Union’s plan: Win dealers’ gratitude, then their votes

After winning the right to represent casino dealers at two major Strip resorts last year, the Transport Workers Union of America is taking its organizing effort to the next level.

The union, which is working to bolster a fledgling gaming division here, plans to announce Monday that it is launching a public campaign urging card players to tip their dealers.

The campaign will feature a Web site, billboards, and print and Internet advertising. Models wearing “video vests“ featuring blackjack pointers will be posted in front of targeted casinos as well.

On its face, the campaign serves to educate the public and curry favor with dealers, whom the union is trying to organize up and down the Strip.

“People come to Las Vegas and have no idea these dealers work off tips,“ said Joseph Carbon, director of the international union’s gaming division. „People are winning thousands of dollars and just walking away. I think there has to be an avenue for someone to speak for dealers on these issues.“

Perhaps more important, though, the campaign turns up the heat on casino operators as the union slogs its way through negotiations at Wynn Las Vegas and prepares to open talks with Caesars Palace management. TWU International President James Little will be on hand for Monday’s announcement. Little’s chief deputy, Harry Lombardo, is the union’s lead negotiator in the Wynn talks.

For the Transport Workers, organizing the dealers is a shot at redemption.

In 2001 the union tried to organize dealers at 11 casinos. It won elections at three properties, but ended up with just one signed contract, widely considered ineffectual, at the New Frontier, which was imploded last year.

When Wynn Las Vegas introduced a controversial tip-sharing program in 2006, the union saw another opening. Dealers contacted TWU International, which sent organizers to Las Vegas. The union, using the Web to organize under management’s radar, won an election in May to represent about 650 dealers.

Emboldened dealers at Caesars then gathered majority support for the union and won a representation election in December. Negotiations begin Tuesday.

Upon discovery by casino operators, however, the organizing efforts have met fierce resistance.

Harrah’s Entertainment, which owns Caesars, launched its own Web site to counter the Transport Workers campaign in the days before the union election. The site contained several pages of information on the union’s troubles, from declining membership to allegations of corruption.

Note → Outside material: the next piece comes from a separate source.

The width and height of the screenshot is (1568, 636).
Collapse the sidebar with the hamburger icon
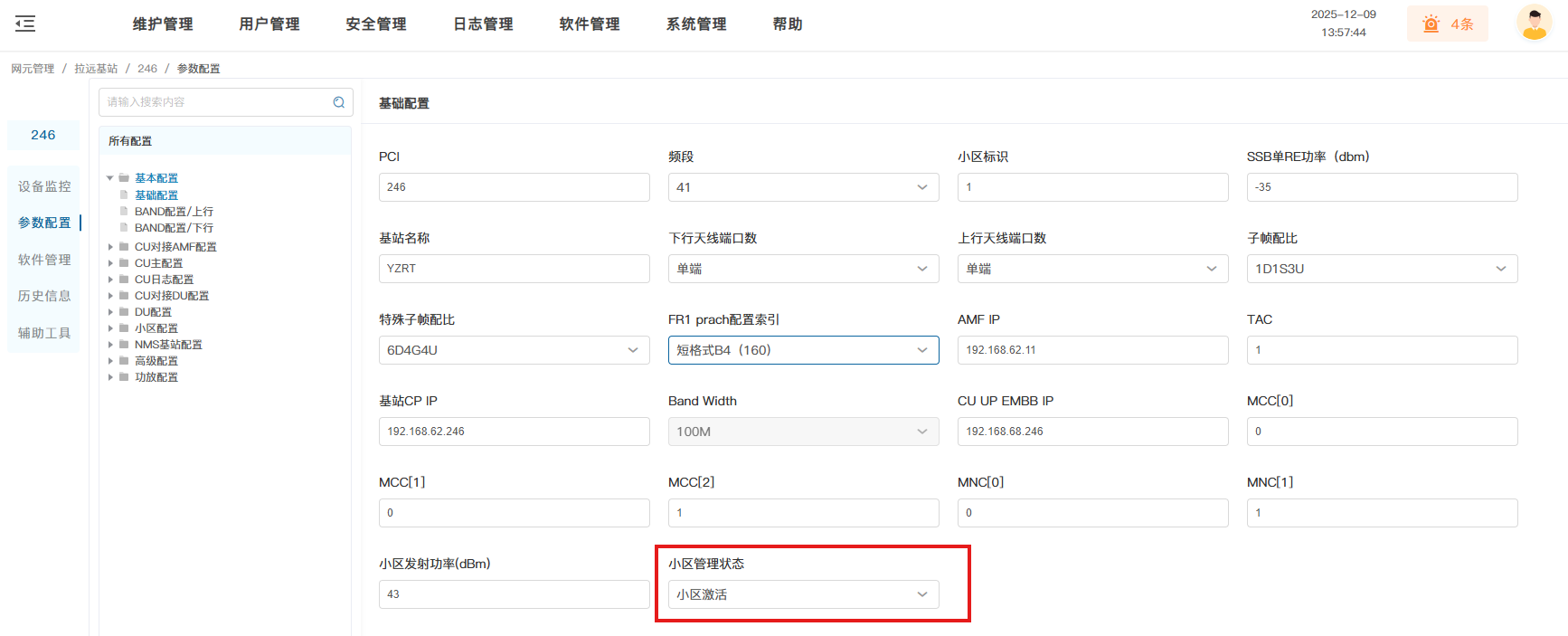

Management at other Harrah’s properties, including the Flamingo, Harrah’s and Paris Las Vegas, has since held closed-door mandatory meetings for employees urging them not to join the union.

The Transport Workers, organizing under the „Las Vegas Dealers Local 721“ label, are targeting MGM Mirage as well, launching two Web sites aimed at dealers working at two of the company’s properties, the Mirage and Mandalay Bay. But the company bolstered its standing with its dealers last week when it announced pay raises at its 10 Strip casinos.

MGM Mirage has said the decision was unrelated to the union’s organizing efforts. The raises, it says, were needed to level the playing field among dealers at various properties and to reward longtime employees by lifting a salary cap.

Still, MGM Mirage has made it clear it’s not welcoming the union.

“Management prizes a direct relationship with employees, and dealers have a very special place in that system,“ said Alan Feldman, MGM Mirage spokesman. “If you start putting a third party in the midst of that, especially a third party that has no understanding of this industry, it interferes with that relationship.“

Little countered, saying the union has learned its lessons from the last time around and is building a local for Las Vegas dealers, run by Las Vegas dealers.